Hertta-Maria Amutenja

Kavango East Region Governor, Bonifatius Wakudumo said the region needs to address critical issues of road infrastructure to avoid hindrance to the progress of the recently inaugurated Rundu Abattoir.

Amidst the excitement over the new state-of-the-art abattoir facility, Wakudumo highlighted the essential role roads play in ensuring the abattoir’s success and broader economic benefits during the official handover yesterday.

Wakudumo expressed gratitude for the facility’s establishment, recognising its capacity to slaughter 80-120 cattle per day, contributing significantly to the livestock sector’s growth and the region’s economic growth.

However, he didn’t shy away from voicing his concerns about the lack of adequate road infrastructure in the region.

“In the absence of road infrastructure, how will they [farmers] bring the meat from afar to the abattoir? We appreciate the abattoir, but how do we transport animals to be slaughtered there? How will farmers transport cattle to the abattoir?” he questioned.

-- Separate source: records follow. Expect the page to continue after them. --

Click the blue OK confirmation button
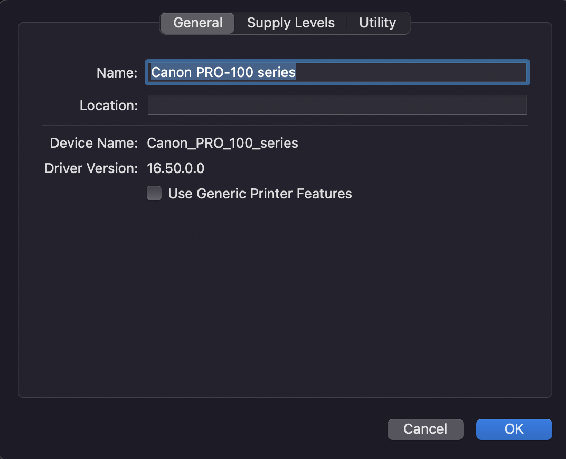The height and width of the screenshot is (459, 566). point(513,429)
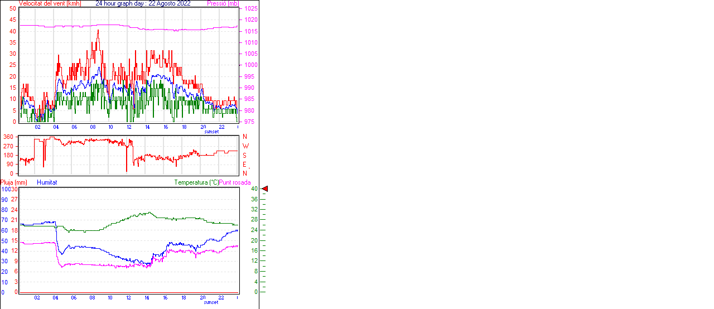Click the highest red wind gust peak
Viewport: 714px width, 309px height.
(98, 31)
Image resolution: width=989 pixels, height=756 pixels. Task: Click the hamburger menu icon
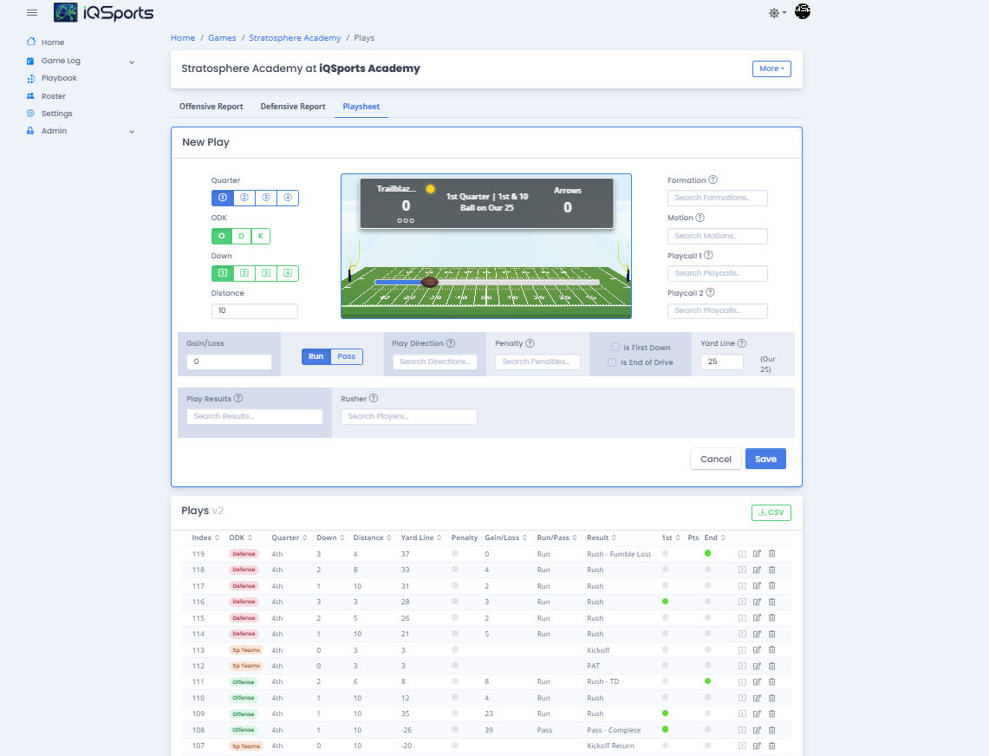coord(32,12)
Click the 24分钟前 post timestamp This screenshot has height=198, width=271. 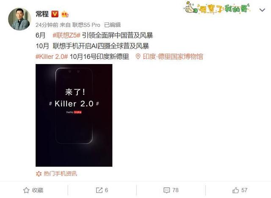click(47, 25)
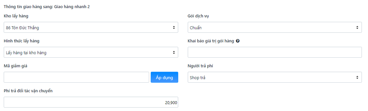The width and height of the screenshot is (368, 111).
Task: Click the arrow icon of the 86 Tôn Đức Thắng selector
Action: (x=174, y=27)
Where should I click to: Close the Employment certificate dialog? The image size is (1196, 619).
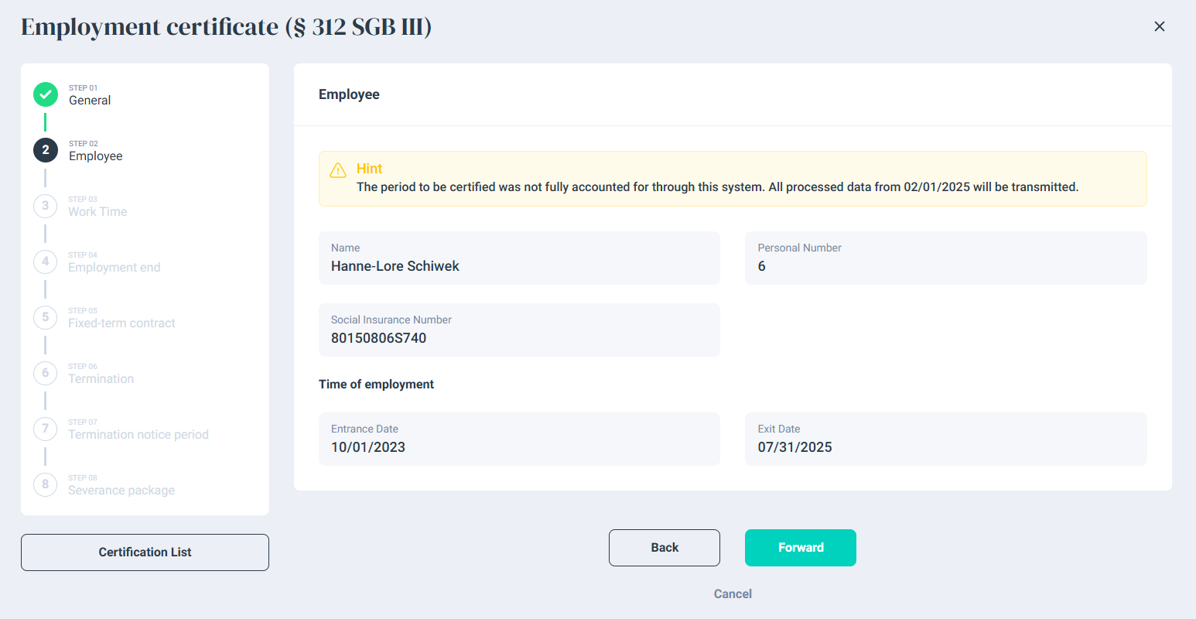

He called on the Government to incorporate comprehensive planning that addresses the essential infrastructure needs for such initiatives, stressing the necessity of road networks to ensure the seamless functioning of vital services like clinics and markets.

“One cannot put a clinic there without a road. How will they reach the clinic or how will they transport patients to the referral hospitals,” expressed Wakudumo.

Minister of Agriculture, Water and Land Reform Carl Schleittwein, who also spoke at the inauguration, highlighted the challenges faced by Namibia’s livestock and meat industry, particularly the separation of Northern Communal Areas from the World Organisation for Animal Health that recognises Foot and Mouth Disease-free zone.

He emphasized the need to bridge the gap, enabling market access for communal farmers and establishing uniform prices for quality goods.

“The separation of the Northern Communal Areas from the World Organisation for Animal Health recognised Foot and Mouth Disease free zone, through the Veterinary Cordon Fence, or the “Red Line”. The Veterinary Cordon Fence effectively restricts animal and animal product movements across the line to prevent the further spread of Foot and Mouth Diseases.

This restriction has negative economic consequences as market access of meat originating from northern areas to lucrative export markets is difficult.

Price disparities for equal quality of goods are the most obvious negative impact in need of correction,” he said.